Peter Basch, M.D., FACP is a general internist practicing in Washington, D.C. and the Medical Director for the Ambulatory EHR eHealth and Health IT Policy for MedStar Health helping to oversee their outpatient EHR, ePrescribing, and Patient Portal systems. He has served as a frequent expert panelist and speaker on issues of EHR adoption and optimization and has been active over the past decade in health IT policy with several organizations, including the American College of Physicians, the Physicians’ EHR Coalition, the eHealth Initiative, the Association of Medical Directors of Information Systems, the Center for American Progress, the Brookings Institution, and the Bipartisan Policy Center.

Chapter 5

As a founder of SETMA, James L. Holly, M.D. envisioned a future of health care which would be driven by the power of electronic analysis and documentation. He has been called a visionary for his relentless pursuit of transformation in healthcare and of excellence in healthcare outcomes. Dr. Holly regularly addresses national groups on “electronic patient management” and the “SETMA Model of Care,” including the staff of the Office of National Coordinator of HIT, Society for Academic CME, Scottsdale Institute, Updates in Diabetes Care (Joslin Diabetes Center and Harvard Medical School), and many others.

Chapter 6

John W. Trudel, M.D. is a family physician who has been in practice at the Fallon Clinic for 17 years. He is now the chief of a large family practice and internal medicine site. He has always had an interest in computers; with the exception of two entry-level computer programming courses years ago, he has received no formal training other than the Epic Certification Course. He gained his first exposure to an EHR while a resident at the Charleston Naval Hospital in 1991. He found that a difficult and frustrating experience. Dr. Trudel became interested in preventing similar problems and in ensuring that he and his colleagues had procedures in place optimizing efficient, high quality care rather than inhibiting it. He began working with the Fallon Clinic IT department initially as part of the EHR vendor selection committee. During the “pre-go live” period he participated in the “design, build, and validate” sessions, then wrote the adult medicine order sets. Over the past 4 years he has adopted a larger and larger role within the IT department. Currently, as one of two Assistant Medical Directors for Informatics, Dr. Trudel spends his time working on content development, provider support, education, meaningful use, and decision support.

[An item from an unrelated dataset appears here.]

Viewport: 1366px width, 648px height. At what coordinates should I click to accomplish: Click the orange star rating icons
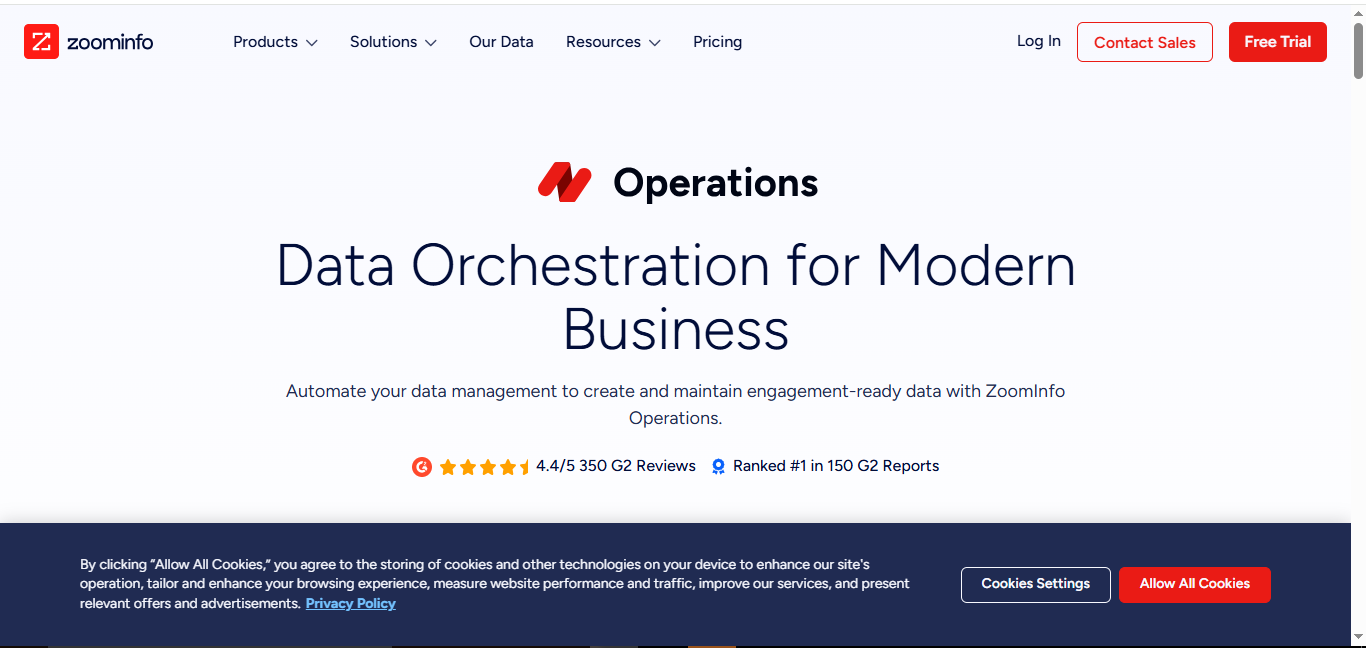484,466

Lloyd D. Fisher, M.D. is a general pediatrician and site chief of one of Fallon Clinic’s pediatric practices. While never receiving any formal computer science or informatics training, he has had an interest in information technology (IT) since an early age, teaching himself rudimentary programming languages while still in grade school. During his college years he became one of the web designers for multiple departments at the University of Vermont. Upon entering medical school, Dr. Fisher quickly realized the benefit IT could provide to healthcare and became involved in health IT through the state medical society and a state-wide pilot project to rollout EHRs to small practices. He finished his medical training and joined the Fallon Clinic during the pre “go-live” phase of the Epic EHR. His IT skills were identified and he was charged with developing the documentation templates and order sets for pediatrics. Since then his role has continued to grow as part of the Epic optimization team. In 2009 he became one of the two Assistant Medical Directors for Informatics where he continues to improve efficiency through innovative uses of the EHR. Dr. Fisher is a member of a physician advisory committee to the Massachusetts Regional Extension Center.

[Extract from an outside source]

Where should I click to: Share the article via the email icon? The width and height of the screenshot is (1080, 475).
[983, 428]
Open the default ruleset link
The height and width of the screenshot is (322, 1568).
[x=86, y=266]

Both Drs. Fisher and Trudel maintain a busy and active clinical practice, critical in helping them bridge the gaps and act as translators between the disparate worlds of the provider, the IT analyst, the programmer, and the coding/billing department. Their interests lie in improving the day to day environment of a busy practice, seeing what the real world problems are and finding innovative, sophisticated, yet practical and transparent IT solutions.

Chapter 7

Thomas R. Graf, M.D., is Associate Chief Medical Officer for Population Health and Chairman of the Community Practice Service line for Geisinger Health System. Dr. Graf is responsible for the Value Re-Engineering of the Care Continuum and other Population health initiatives for Geisinger including the ACO portfolio and Physician Group Practice Transitions Demonstration with CMS. In addition to direct leadership and management of the Community Practice network, he has implemented nearly 40 NCQA Level III accreditation Medical Home sites in the Geisinger ProvenHealth Navigator model. He has extended this to include comprehensive nursing home care with dedicated providers tied to ProvenHealth Navigator clinics. Dr. Graf has established innovative care models for optimizing chronic disease with established systems of care enhanced by MyCare modules of care for individual disease parameters lead by mid-levels through the use of the Delta Innovation Incubator program he established. Dr. Graf serves as a content expert for the AHRQ’s Patient Centered Medical Homes Project, AHRQ’s I LIVEPC, international primary care improvement project, AHRQ’s Innovation Spread project, and AMGA’s Caring for Patients with Multiple Chronic Diseases Collaborative. The Value Re-engineering efforts of Geisinger was recently recognized as the AMGA 2011 Acclaim award winner.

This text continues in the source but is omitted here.